Maybe these are things you want to talk about with your DH?
"He has also said that he is really tired and doesn't want to have sex when it takes ages. It takes ages because it sometimes takes me ages to come. I was conscious of this for years when I was younger and I didn't used to bother even trying at all with a man. So I feel that he's essentially saying he can't be bothered making sure I get pleasure."
Maybe.
But you could also understand his words as saying that he is tired and feels there is not enough time to truly relax and make love to you as he feels you deserve.
Sexual intimacy takes time. If he is tired, what changes can you make so he feels he has more energy to spare? I know it is incredibly challenging with kids. But make that time.
I would also consider that his answer is not true in the sense that however long it takes for you to orgasm is not the real reason he doesn't seek partnered sex so often. Particularly when partnered sex is connected to pressures and expectations for him. Maybe he is not telling you "I can't be bothered" but "I blame myself for not making you come quicker/more reliably/whatever and it is stressing me out." or "I feel inhibited/uncomfortable/pressured during partnered sex.".
Do you believe he is responsible for "making sure you get pleasure"? I recommend you take responsibility for that yourself. Sex is not about "tit-for-tat, who got how many orgasms".
I am NOT saying your needs should be ignored. They are JUST as important as his and if it is important to you that both of you have an orgasm during sex, then it is absolutely reasonable that you insist on working out a solution together. Callous disregard for your wishes and feelings and just using you for his gratification is NOT okay. Not caring enough about you and cherishing you enough to see giving you pleasure as something other than a chore is NOT okay. If sex does not give BOTH of you feelings of joy, being loved, desired, connected and happy - then it is pointless.
If it takes time for you to orgasm the way to approach this is not to put pressure on yourself to come quicker, but to find the time. If you really only have time and energy for a quickie, what about raising your arousal level before partnered sex through masturbation? DH just holding you in his arms and kissing you while you give yourself pleasure before or after intercourse?

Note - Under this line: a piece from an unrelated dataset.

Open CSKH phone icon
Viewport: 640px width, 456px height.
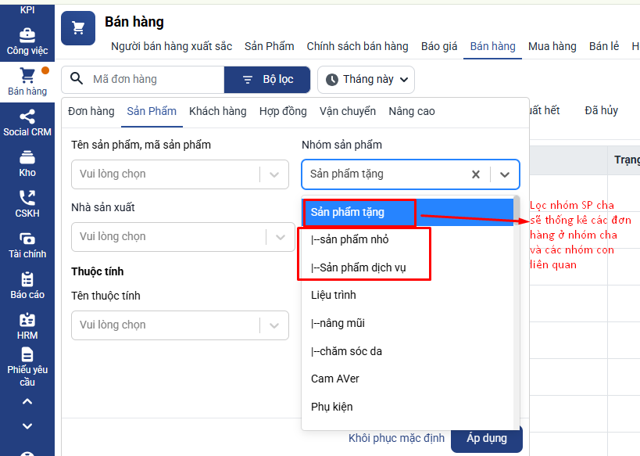tap(27, 199)
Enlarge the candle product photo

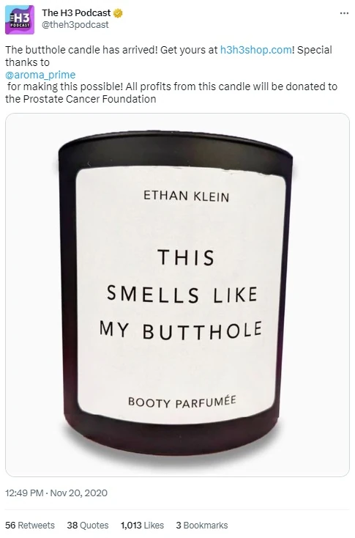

(Although I would really recommend not getting so hung up about this whole orgasm thing. Just enjoy making love.)
"I don't want to fly off the handle with him, I'm glad he's opened up to me and told me (finally) and I worry that if I go mad with him it'll put him off talking to me,"
I absolutely agree 100%. Attacking or shaming him for his sexuality is absolutely futile and potentially damaging to your relationship. If you judge and criticize a very personal part of him, how is that supposed to encourage him to open up? You want more intimacy, not less.
You need to talk about this. But without blame, aggression and resentment.
I would recommend you reflect about what exactly it is that you miss and want from partnered sexuality. And then have a loving, appreciative, open chat with DH.